• [BRIEF]:
Your task is to retype, exactly and without pictures, the line holding "Where should I" and each line that follows it to the end of the entries.

[Stored items]
- - - - -

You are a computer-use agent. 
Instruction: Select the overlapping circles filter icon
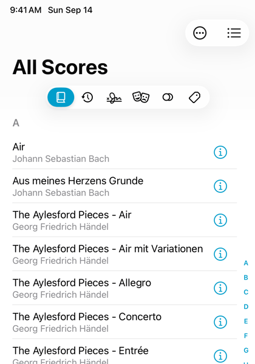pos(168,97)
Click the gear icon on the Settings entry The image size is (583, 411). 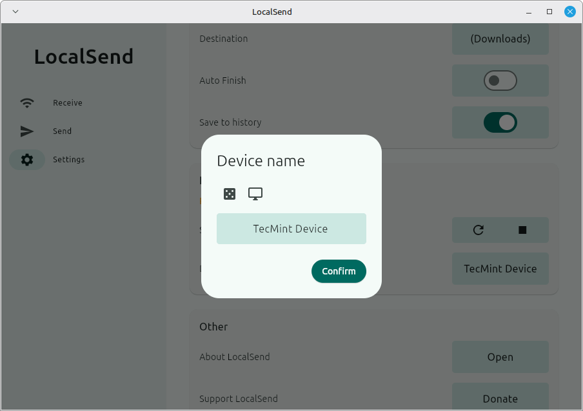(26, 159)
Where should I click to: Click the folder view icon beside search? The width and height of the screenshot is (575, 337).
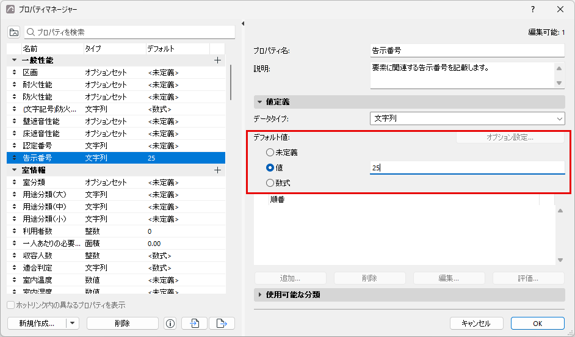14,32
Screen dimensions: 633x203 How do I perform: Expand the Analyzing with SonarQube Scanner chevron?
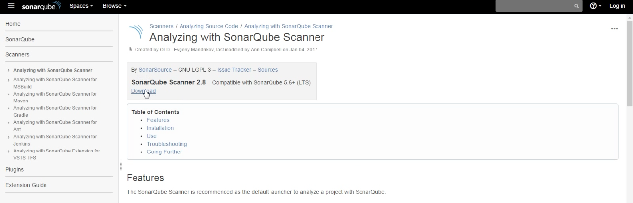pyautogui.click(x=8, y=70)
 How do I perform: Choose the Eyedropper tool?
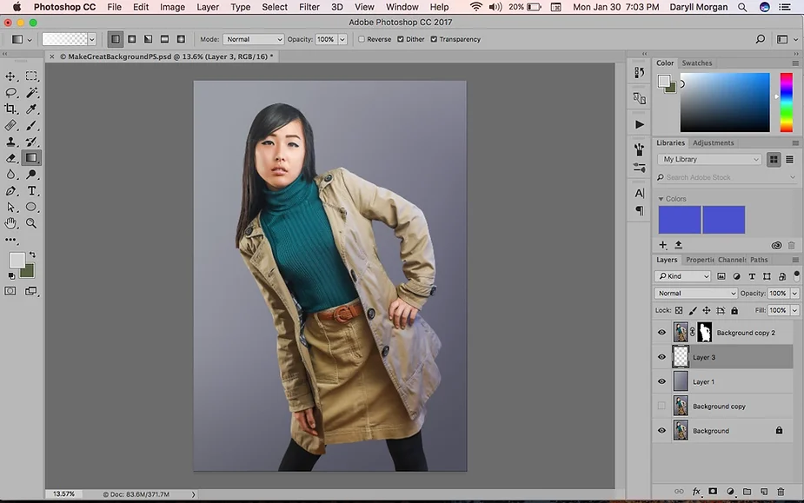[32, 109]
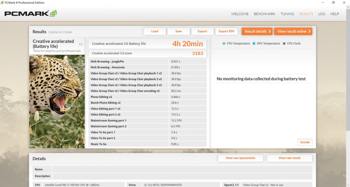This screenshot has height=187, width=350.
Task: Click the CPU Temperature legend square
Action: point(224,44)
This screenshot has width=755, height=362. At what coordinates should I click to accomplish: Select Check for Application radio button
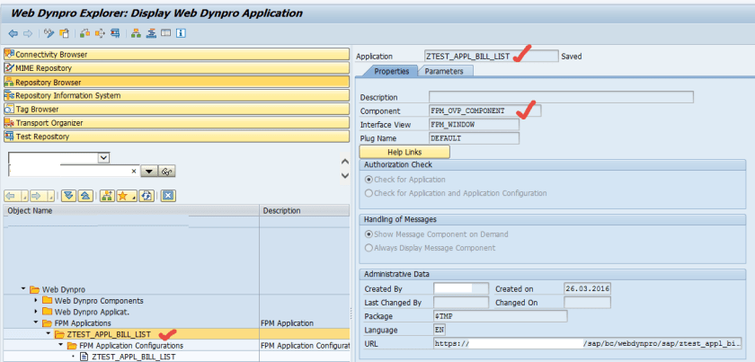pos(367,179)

- - - - -

• [YOUR RESPONSE]:
Where should I click to: Click the folder view icon beside search? The width and height of the screenshot is (575, 337).
14,32
Screen dimensions: 633x203 How do I perform: Expand the Analyzing with SonarQube Scanner chevron?
pyautogui.click(x=8, y=70)
 How do I perform: Choose the Eyedropper tool?
[32, 109]
This screenshot has height=187, width=350.
Task: Click the CPU Temperature legend square
Action: point(224,44)
This screenshot has width=755, height=362. At what coordinates should I click to accomplish: Select Check for Application radio button
pos(367,179)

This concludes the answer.